:: TASK TO CARRY OUT ::
Return all of the entries below, word for word. Omit each picture.

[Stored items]
-------
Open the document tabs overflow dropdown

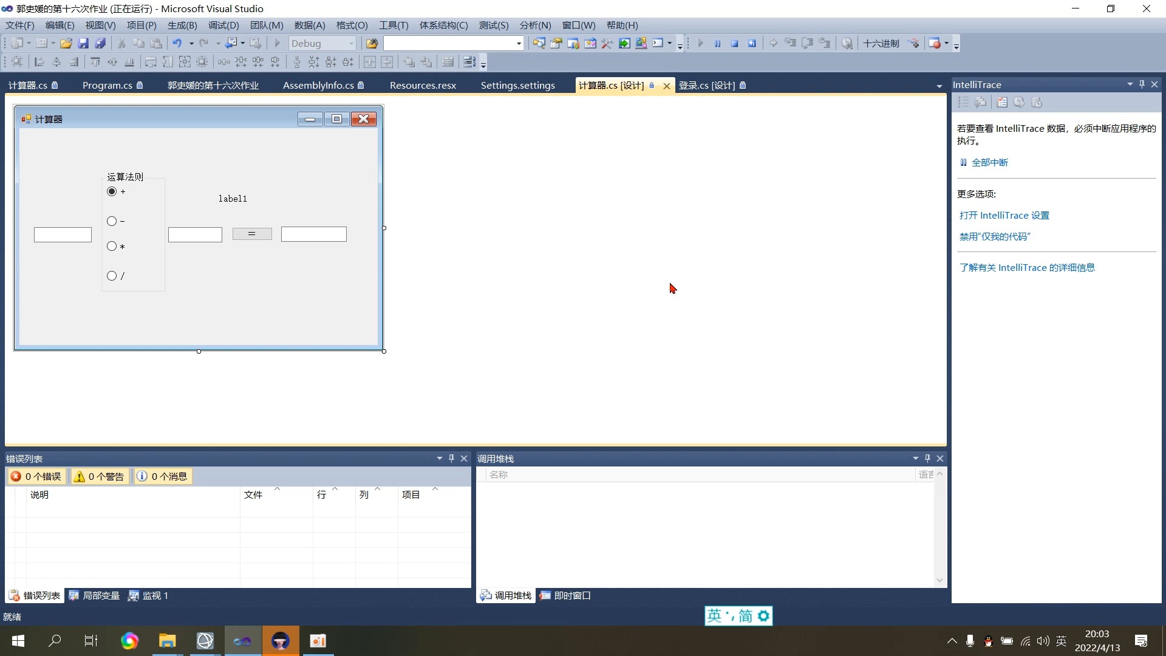[x=939, y=86]
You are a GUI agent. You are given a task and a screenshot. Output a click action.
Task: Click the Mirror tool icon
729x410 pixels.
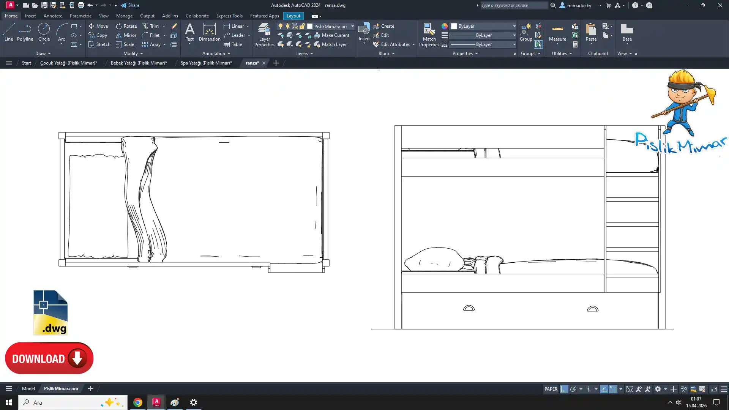[118, 35]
-------
:: FINISHED TASK ::
Open the document tabs overflow dropdown

[x=939, y=86]
You are a GUI agent. You are given a task and a screenshot. Output a click action.
Task: Click the Mirror tool icon
729x410 pixels.
[118, 35]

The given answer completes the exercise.